NEW YORK – Researchers in China have developed a more precise CRISPR base editing system that induces efficient editing with only background levels of genome-wide and transcriptome-wide off-target mutations.
Adenine base editors (ABEs) and cytosine base editors (CBEs) are known to efficiently and precisely edit point mutations in DNA with minimal off-target DNA editing. However, several studies have also shown that base editors may create unexpected problems by causing extensive transcriptome-wide off-target RNA editing in human cells, generating low but detectable levels of widespread adenosine-to-inosine editing in cellular RNAs, or inducing SNVs with frequencies more than 20-fold higher than the spontaneous mutation rate, for example.
CBEs and ABEs fuse the apolipoprotein B mRNA editing enzyme, catalytic polypeptide-like (APOBEC) family of cytidine deaminases (CDAs), or in vitro evolved adenosine deaminases with CRISPR-Cas. However, studies showed that the originally reported BE3 CBE induced genome-wide off-target mutations in vivo, and could induce off-target mutations in transcriptomic RNA because the rat APOBEC1 moiety of BE3 can deaminate both deoxycytidine in DNA and cytidine in RNA.

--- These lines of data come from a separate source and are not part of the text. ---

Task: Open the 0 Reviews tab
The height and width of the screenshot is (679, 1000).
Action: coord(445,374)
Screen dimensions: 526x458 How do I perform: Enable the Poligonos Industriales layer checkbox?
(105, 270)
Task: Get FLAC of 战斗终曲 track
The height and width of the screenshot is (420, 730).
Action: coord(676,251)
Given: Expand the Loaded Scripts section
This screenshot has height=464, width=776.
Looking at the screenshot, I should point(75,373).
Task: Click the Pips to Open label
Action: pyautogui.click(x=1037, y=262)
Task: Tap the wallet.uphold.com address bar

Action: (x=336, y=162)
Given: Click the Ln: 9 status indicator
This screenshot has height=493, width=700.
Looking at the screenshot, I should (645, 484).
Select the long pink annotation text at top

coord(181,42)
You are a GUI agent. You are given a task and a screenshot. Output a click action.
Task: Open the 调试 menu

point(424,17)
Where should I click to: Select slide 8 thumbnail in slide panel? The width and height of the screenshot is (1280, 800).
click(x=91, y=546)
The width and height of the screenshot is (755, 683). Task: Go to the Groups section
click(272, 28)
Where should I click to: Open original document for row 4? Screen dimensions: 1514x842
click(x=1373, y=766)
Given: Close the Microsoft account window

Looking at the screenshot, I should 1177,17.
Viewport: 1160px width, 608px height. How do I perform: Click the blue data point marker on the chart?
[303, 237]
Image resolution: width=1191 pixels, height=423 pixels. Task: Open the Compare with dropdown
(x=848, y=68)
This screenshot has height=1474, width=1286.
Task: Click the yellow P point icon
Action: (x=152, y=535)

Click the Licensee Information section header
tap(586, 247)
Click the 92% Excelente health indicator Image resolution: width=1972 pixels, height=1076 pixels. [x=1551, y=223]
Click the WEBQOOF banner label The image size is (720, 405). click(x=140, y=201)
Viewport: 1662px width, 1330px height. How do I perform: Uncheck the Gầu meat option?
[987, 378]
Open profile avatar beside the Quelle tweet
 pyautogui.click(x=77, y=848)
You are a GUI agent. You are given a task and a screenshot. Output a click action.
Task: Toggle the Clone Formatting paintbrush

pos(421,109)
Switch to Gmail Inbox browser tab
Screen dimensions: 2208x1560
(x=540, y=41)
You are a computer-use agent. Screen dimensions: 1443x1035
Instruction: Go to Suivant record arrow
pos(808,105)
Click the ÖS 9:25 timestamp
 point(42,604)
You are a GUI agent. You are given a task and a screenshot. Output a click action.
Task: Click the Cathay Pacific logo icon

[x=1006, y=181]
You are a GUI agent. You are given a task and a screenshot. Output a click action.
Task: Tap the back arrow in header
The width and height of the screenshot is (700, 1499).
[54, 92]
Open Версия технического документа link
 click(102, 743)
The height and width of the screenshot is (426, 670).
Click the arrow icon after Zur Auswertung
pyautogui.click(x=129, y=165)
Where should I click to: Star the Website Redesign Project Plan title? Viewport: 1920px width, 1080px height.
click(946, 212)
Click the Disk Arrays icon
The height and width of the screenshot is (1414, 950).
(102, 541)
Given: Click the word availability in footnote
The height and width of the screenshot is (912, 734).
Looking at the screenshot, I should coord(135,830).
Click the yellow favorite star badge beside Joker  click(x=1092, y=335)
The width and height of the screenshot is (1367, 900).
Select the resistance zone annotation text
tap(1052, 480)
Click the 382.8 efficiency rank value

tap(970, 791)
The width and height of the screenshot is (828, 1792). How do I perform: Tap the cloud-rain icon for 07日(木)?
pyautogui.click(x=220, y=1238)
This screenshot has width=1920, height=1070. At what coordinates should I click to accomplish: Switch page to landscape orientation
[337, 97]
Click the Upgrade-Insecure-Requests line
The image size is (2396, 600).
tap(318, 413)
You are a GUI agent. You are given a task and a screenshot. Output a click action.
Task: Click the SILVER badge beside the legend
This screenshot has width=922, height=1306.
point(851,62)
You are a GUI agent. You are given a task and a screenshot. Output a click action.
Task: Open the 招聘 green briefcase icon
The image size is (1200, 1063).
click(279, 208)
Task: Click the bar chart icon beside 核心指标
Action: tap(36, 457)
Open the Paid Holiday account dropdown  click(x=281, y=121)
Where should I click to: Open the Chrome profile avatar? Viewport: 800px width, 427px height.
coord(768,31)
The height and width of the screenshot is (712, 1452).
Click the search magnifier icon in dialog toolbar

In their new paper published on Monday in Nature Cell Biology, the Chinese researchers described what they called a transformer BE (tBE) system, which they said could induce precise base edits while eliminating genome-wide and transcriptome-wide off-target mutations. The tBE is fused to a cleavable deoxycytidine deaminase inhibitor (dCDI) domain, which keeps the editor inactive at off-target sites. When binding to on-target sites, the tBE cleaves off the dCDI domain and catalyzes targeted deamination for precise base editing, the researchers said.
In an experiment in mice, the tBE created a premature stop codon in the Pcsk9 gene, significantly reducing serum levels of the PCSK9 protein and resulting in a 30 percent to 40 percent reduction in the animals' total cholesterol levels.
"The development of tBE establishes a highly specific base editing system, and its in vivo efficacy has potential for therapeutic applications," the authors wrote.
They began by quantitatively evaluating mutations at single-stranded off-target (OTss) sites and confirming that the APOBEC moiety of BEs could induce mutations in an sgRNA-independent manner. The investigators further determined the role of each CDA domain of the APOBECs containing dual CDA domains, and found that some inactive CDA domains exhibited dCDI activities. By linking a cleavable dCDI domain to the APOBEC moiety of BE, therefore, they set up a tBE system that remains inactive after being produced to avoid mutations at both sgRNA-independent OTss sites and the off-target sites that have sequences similar to on-target sites. (sgRNA-dependent OT sites).
Once the tBE binds at an on-target site, the dCDI domain is removed and the system is then activated for targeted deamination and editing. When they subsequently conducted whole-genome-wide and transcriptome-wide analyses, the researchers found that tBE induced no observable off-target mutations, even when correcting pathogenic mutations.
Overall, they said, the study demonstrated the potential of tBE in cell and gene therapies that require precise genome editing in primary or stem cells. They found that the width of the tBE editing window was around seven base pairs, which was relatively bigger than previously reported BEs, making it suitable for generating premature stop codons.
In the future, they added, tBEs could be engineered to have narrowed editing windows for more precise base editing. The system could also be combined with various orthologs of Cas9 to expand its targeting scope. And since there are many members of the APOBEC family, other dCDIs could be identified in the future that could also be added to the tBE system.